Ngalthr retrieved his claw. “I know this is hard, child,” he told her. “You have a few hours yet, before you must choose between death and surrender.”

Grandfather turned to me. “You carry a less personal link, however.” He took my arm, and I pulled it back. “Aphra Yukhl, we need no longer fear that she’ll betray us.”

“Without me, she’ll fall to the cold.”

“Then let her! You risk more than just yourself.”

“We have a few hours yet to choose between death and surrender.” I stood. “Give me the time to think this through. I’m going for a walk, and no one is killing anyone before I get back.”

Away from the heat and light, I looked back to check on them. I heard murmurs, but the fragile peace appeared to hold for the moment. That was good. Though the cold inside reached eagerly to meet the lesser chill without, I needed to be away from the fire’s complexities, alone with the ocean and the storm and my own confusion and fear.

I’d seen for myself, over and over, that there are pains and ends that cannot be avoided.
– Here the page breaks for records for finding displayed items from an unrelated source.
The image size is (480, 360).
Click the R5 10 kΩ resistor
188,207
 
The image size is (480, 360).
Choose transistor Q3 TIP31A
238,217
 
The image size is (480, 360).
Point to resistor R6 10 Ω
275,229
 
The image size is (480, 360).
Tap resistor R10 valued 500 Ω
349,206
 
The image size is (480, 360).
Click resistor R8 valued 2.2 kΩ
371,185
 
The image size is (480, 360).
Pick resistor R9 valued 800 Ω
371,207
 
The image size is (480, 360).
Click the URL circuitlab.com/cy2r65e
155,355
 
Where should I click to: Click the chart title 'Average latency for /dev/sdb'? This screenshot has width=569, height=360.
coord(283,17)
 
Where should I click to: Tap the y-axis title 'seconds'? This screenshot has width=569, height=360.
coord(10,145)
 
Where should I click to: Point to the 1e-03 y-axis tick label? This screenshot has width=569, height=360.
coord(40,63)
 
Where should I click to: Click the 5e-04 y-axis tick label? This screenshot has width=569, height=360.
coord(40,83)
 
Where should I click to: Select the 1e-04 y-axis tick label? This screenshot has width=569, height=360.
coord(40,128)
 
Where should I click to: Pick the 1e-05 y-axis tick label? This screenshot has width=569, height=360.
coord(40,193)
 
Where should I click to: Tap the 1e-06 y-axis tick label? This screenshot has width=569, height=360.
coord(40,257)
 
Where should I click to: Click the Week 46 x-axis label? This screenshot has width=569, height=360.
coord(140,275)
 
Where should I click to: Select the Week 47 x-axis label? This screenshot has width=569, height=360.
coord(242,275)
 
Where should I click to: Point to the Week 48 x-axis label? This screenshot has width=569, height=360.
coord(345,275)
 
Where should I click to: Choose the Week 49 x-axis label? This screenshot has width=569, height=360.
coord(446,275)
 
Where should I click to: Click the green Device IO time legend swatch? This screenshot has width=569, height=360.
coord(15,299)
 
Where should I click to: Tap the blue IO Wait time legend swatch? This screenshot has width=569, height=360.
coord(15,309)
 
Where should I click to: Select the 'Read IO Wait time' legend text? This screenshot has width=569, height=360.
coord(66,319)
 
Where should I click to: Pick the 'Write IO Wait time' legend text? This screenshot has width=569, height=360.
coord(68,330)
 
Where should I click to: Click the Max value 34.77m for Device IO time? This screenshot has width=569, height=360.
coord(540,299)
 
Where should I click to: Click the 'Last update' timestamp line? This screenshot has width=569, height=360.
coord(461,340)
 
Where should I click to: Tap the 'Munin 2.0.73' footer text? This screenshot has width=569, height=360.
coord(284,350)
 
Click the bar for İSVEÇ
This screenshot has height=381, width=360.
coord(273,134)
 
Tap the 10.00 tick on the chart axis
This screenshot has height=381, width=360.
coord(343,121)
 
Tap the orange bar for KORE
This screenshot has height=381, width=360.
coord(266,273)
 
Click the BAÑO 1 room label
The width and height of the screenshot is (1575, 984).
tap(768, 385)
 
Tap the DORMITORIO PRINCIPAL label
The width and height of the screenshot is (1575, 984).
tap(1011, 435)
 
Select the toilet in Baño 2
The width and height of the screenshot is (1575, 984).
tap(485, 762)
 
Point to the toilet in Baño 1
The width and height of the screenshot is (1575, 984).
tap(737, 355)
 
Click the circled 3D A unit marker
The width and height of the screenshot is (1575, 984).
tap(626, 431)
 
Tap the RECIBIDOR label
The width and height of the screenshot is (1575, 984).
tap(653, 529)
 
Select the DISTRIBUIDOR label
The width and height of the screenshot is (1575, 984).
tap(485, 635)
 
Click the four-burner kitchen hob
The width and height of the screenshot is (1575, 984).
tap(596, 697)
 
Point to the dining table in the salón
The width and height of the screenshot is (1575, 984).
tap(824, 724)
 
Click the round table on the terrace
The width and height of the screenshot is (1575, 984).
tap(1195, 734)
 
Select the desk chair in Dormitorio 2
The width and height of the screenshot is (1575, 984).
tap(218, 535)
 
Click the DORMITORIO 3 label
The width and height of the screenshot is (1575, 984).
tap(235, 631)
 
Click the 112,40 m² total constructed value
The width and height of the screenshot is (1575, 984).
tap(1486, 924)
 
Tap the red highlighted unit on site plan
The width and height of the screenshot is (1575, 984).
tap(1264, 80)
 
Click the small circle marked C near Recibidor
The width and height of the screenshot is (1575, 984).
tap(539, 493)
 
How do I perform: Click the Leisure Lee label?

There should be no shock here. And yet I’d known too, when I said that I’d mourned too much to risk children, that I’d never grown inured to the pain.

As much decision as there was to make, it wasn’t even mine. It was Audrey’s and Sally’s to deny or accept, to surrender or fight to a more dreadful and protracted defeat. But Audrey still looked to me. And I had no answer to give her.

I knelt and dug my fingers into wet sand, felt the granularity of shells and stones ground fine by the relentless waves. I traced lines that added up to no spell, and sifted foolish ideas. Draw the cold thing into me (somehow, miraculously) and endure the treatment that Audrey and Sally could not. Find some other Yith (tonight, on whatever continent they made their current abode) and demand access to magic that no human had ever been permitted. Pray, and receive an answer.